For reference, I have a GeForce RTX 2060

afiaka87 commented 3 years ago

There's a similar issue happening in: https://github.com/lucidrains/deep-daze/issues/80#issuecomment-798844142

But yeah, you don't have enough VRAM. Most consumer GPUs dont - so don't feel bad. Less than 8 GiB of VRAM makes it pretty tough to do. But you might be able to if you set image_width to 256 or lower. There's a lot of people with this issue today so please check the link for information on how to solve it. I've typed too much for now ha.

Edit: as usual (unfortunately) the best (free) way to run this program is with the Google Colab notebooks. If you're not opposed to that you can use it for free (seriously) and you're basically guaranteed a GPU with 16 GB of VRAM. You can find them on the front page of this project ("README.md")

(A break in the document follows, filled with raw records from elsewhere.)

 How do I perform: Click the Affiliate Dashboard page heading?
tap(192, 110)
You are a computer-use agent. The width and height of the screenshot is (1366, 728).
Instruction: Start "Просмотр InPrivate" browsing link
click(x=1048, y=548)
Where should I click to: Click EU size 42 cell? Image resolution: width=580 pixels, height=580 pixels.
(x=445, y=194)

afiaka87 commented 3 years ago

@discordstars

raclettes commented 3 years ago

@afiaka87 Oh alright, thanks for the quick response. I'll give it a go with a smaller image width; I already tried smaller batch size

afiaka87 commented 3 years ago

For sure no problem. The most important bit on that page is @NotNANtoN's benchmarks for the 256 image_width while varying batch size. GPU usage on the right. bs is the batch_size. grad_acc stands for --gradient_accumulate_every=1. It defaults to 4, but you don't need it as much with higher batch sizes.

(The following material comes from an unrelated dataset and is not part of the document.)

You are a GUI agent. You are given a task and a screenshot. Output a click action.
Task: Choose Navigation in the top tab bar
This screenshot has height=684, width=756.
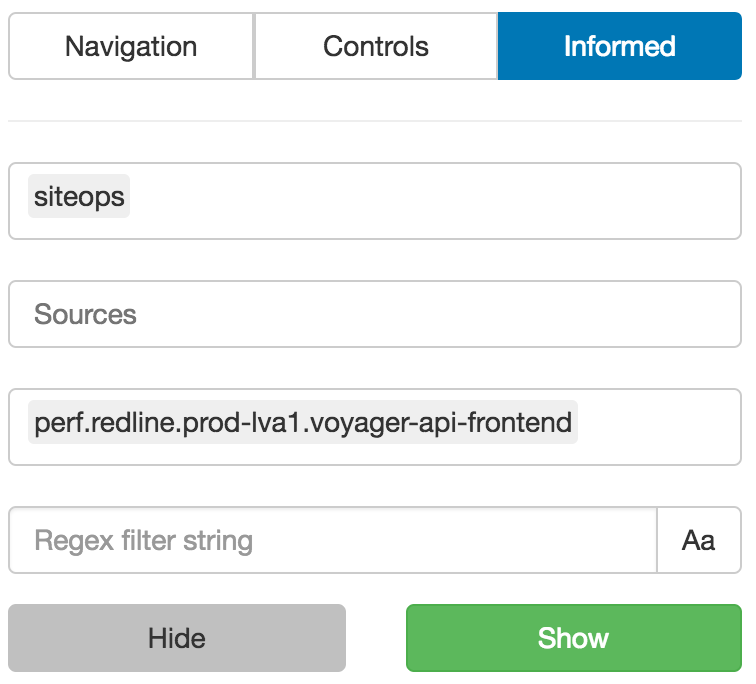[131, 46]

bs 8, num_layers 48: 5.3 GB
bs 16, num_layers 48: 5.46 GB - 2.0 it/s
bs 32, num_layers 48: 5.92 GB - 1.67 it/s
bs 8, num_layers 44: 5 GB - 2.39 it/s
bs 32, num_layers 44, grad_acc 1: 5.62 GB - 4.83 it/s
bs 96, num_layers 44, grad_acc 1: 7.51 GB - 2.77 it/s
bs 32, num_layers 66, grad_acc 1: 7.09 GB - 3.7 it/s

Keep in mind, your OS (windows, linux?) is going to be using some GPU VRAM as well. Anywhere from 500 MB to 2 GB in my experience.

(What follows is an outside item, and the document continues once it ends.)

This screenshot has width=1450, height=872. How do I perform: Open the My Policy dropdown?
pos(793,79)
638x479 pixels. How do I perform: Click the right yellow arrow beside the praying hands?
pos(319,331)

afiaka87 commented 3 years ago

@discordstars Thanks for filing an issue btw! We always appreciate it even if we're too busy to get around to helping everyone.

If you're new to github, make sure you mash that "Close Issue" button if you feel your question's been answered. Do let me know if you manage to get it working on there. It's useful for future users to know if it's even possible.

raclettes commented 3 years ago

Not new, but thanks for the reminder.

I'll give it a go with smaller image sizes and batch sizes and update the issue before I close it :)

Edit: and oops, I must have entirely skimmed over the links in the README. I'll do that after too (for the sake of actually getting decent output)

afiaka87 commented 3 years ago

Not new, but thanks for the reminder.

My bad. I try to make as few assumptions about people on here. Hope it didnt come across as patronizing.

raclettes commented 3 years ago

@afiaka87 Absolutely not, no worries 😆 just making a remark.

I was able to run with --image-width 256 with the 6GiB of VRAM. I haven't tried other resolutions but this is working. ~2.84 it/s.